Reputation: 23
I'm learing Elm and trying to understand how type annotations for generic functions are written. (Not sure "generic function" this is the right term for this in Elm, please advise.)
Given the following code:
import Html exposing (..)
import Html.Attributes exposing (..)
import Html.Events exposing (..)
type Msg = EmailChanged String | PasswordChanged String
formView label msg = div [] [text (label ++ ": "), input [onInput msg] []]
main = div [] [formView "Email" EmailChanged, formView "Password" PasswordChanged]
What is the reasoning behind the formView
function being annotated like this
formView : String -> (String -> msg) -> Html msg
and what is the reasoning behind this annotation for the function not being right?
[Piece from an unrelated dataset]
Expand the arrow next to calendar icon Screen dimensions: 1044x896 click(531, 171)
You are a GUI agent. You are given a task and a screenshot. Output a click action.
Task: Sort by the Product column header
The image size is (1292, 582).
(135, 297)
formView : String -> msg -> Html Msg
Upvotes: 0
Views: 58
Reputation: 21005
The types are 'inferred' recursively. You wrote
formView label msg = div [] [text (label ++ ": "), input [onInput msg] []]
Note how the msg
that you pass in is used by onInput
. onInput is defined in the standard library as
onInput : (String -> msg) -> Attribute msg
So the parameter you called msg
needs to have the type String -> msg
. If nothing else in your code contradicts that then your code will compile. If some other use of msg contradicts with that inference, then the compiler will force you to reconcile the difference.
In your case, you passed to formView EmailChanged
. You declared this as a custom type that is completed with a String. Behind the scenes, elm created a function that takes a String and returns Msg
and called it EmailChanged
and it was this latter function that you passed in and that met with the expected type. This last little bit of magic takes a bit of getting used to, but it ubiquitous in Elm so you will quickly become familiar.